Rebbetzin Rochel Rakow faced tragedy with a siddur in her hands and song on her lips
“Az men hot a siddur, hot men alles — if you have a siddur, you have everything,” she often said. Even in Auschwitz, she had somehow managed to complete one Shemoneh Esreh a day. In her later years, she moved into an assisted living facility, where she took part happily in activities, but only after she’d completed her davening and daily Tehillim.
“Mummy and her siddur were inseparable,” says her youngest daughter, Noami Levy, who cared for the rebbetzin as she aged. “A few years ago, we had a Chanukah party for the Rakow daughters, granddaughters, and great granddaughters. We played a game where each player had two pieces of paper, each with a name or item written on it, and with each round of the game, had to pass on the one that was least important to them. Mummy was left with two papers. One said ‘SIDDUR’ and the other said ‘NOAMI’(me!). She looked at the papers, then at me, said ‘Sorry!’ and pushed the paper with ‘NOAMI’ written on it to the center pile. Then she hugged the paper that said ‘SIDDUR’ to her chest.”
She would plead with the Ribbono shel Olam to help all of His children — “and meiner kinder avadde — and my children among them, of course,” — and never tired of bentshing them all.

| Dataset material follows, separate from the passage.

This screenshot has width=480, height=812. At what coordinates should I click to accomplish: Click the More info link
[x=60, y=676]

The Rakow daughters, today all rebbetzins themselves, laugh as they recall their teen years, when the Rebbetzin took them sales shopping at London’s department stores. Mrs. Suri Cohen recalls: “Mummy had to daven Shacharis first, of course. We tiptoed over and peeped into her siddur to check where she was up to, because Mummy’s davening went on and on. And then when we finally did board the Underground, Mummy had her Tehillim or her siddur and would continue davening. I was once a little embarrassed of her, and I said ‘Oh, Mummy, in front of everyone?’ She replied ‘They can go with all their crazy colored hair and funny clothes and I should be embarrassed of my siddur?’” Her erlichkeit and connection to Hashem were so real and unpretentious, drawing others to her. The last time Noami took her mother to Eretz Yisrael, she spent a long time at Kever Rochel, as she always did. When Noami started to push Rebbetzin Rakow’s wheelchair to the exit, one woman came over to ask for a brachah, then another, and more and more. As they left the building, men approached her too, and she blessed each one. Even after they entered their taxi, people were knocking on the window for her brachah. “What was all that about?” Noami asked her mother after the car pulled out. “Ich veis nisht, mistamah veil ich bin ein alteh Yidene — I don’t know, probably because I’m an old woman,” was her simple answer.